The biggest thing that you need to realize is that regardless of the intent
of something, it will be abused, how and to what degree can be controlled.
Given that just about everything in mediawiki has a paper trail, (mediawiki
keeps logs for all actions, some are just not visible without specific
rights) introducing a feature that doesnt is not a good idea.
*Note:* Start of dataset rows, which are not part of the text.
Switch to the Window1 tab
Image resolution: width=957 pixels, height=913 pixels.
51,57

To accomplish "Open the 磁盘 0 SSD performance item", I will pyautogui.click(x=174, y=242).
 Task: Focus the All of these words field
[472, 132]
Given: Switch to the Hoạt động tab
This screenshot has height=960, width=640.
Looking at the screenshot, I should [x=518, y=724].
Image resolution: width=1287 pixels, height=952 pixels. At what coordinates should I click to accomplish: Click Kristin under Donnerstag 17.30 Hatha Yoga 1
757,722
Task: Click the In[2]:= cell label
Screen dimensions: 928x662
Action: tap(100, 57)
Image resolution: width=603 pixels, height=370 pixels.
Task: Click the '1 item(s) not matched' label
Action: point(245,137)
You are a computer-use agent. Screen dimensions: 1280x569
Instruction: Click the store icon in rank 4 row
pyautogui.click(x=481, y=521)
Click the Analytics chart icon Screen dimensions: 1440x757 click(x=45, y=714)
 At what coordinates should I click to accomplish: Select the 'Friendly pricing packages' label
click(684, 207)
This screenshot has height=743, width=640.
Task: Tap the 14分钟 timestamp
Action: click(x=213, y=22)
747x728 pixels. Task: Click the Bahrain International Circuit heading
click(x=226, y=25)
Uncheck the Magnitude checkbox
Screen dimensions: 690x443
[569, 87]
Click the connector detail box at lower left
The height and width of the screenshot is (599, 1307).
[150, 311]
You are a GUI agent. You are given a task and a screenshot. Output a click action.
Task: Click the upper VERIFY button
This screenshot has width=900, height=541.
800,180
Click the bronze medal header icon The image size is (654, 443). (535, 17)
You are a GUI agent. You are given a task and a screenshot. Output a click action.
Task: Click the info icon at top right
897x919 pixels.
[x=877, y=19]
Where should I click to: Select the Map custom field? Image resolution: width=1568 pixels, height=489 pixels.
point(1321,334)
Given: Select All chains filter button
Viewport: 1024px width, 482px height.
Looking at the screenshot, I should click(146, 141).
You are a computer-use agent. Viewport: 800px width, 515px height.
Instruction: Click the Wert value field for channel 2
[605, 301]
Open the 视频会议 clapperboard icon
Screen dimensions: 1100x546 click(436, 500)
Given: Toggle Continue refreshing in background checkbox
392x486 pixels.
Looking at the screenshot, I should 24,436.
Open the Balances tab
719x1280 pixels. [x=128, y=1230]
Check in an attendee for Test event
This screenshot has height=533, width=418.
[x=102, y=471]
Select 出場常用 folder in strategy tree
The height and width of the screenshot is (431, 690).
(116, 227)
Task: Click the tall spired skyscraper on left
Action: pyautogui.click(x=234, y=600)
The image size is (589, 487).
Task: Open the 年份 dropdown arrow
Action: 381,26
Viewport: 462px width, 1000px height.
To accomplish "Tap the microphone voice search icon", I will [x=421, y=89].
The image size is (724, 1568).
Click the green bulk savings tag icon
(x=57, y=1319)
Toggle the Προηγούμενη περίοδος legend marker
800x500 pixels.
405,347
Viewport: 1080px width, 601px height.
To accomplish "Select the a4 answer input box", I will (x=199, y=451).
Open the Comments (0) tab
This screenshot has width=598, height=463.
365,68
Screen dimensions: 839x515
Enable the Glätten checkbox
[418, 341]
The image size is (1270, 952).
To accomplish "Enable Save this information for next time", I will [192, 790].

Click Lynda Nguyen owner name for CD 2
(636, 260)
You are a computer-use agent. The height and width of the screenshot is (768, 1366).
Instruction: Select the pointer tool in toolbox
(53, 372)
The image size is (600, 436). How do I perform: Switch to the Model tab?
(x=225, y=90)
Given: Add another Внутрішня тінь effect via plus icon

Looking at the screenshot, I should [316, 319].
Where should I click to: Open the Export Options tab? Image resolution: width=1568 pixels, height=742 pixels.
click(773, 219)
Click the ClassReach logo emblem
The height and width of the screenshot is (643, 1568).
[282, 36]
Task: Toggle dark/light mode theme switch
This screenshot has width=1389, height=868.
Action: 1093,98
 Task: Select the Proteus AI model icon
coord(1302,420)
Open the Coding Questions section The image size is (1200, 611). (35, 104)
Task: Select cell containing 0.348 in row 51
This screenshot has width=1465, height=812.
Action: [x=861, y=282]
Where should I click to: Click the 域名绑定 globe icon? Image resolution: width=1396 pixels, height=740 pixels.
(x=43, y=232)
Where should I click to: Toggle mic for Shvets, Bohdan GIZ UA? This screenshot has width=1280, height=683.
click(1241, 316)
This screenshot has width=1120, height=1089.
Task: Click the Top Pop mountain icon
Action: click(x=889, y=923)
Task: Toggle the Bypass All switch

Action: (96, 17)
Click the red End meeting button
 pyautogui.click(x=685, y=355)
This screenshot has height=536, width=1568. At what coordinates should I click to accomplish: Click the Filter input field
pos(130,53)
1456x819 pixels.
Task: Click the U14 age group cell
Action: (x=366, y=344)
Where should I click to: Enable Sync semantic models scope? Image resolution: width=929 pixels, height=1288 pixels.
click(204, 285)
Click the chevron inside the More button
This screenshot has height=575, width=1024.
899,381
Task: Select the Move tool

I don't think anyone is unaware of the potential for abuse, but that is not
a strong argument against allowing any form of editing edit summaries. A
simple limit would take care of most forms of abuse - either limit it to
trusted users (e.g. oversight), or permit it only on blank edit summaries
and only by the original user. You can even restrict it to a single change,
and then the use case would be: "Oops, I forgot to include an edit summary,
rather than adding a new revision or leaving it blank I'll just go add it
now."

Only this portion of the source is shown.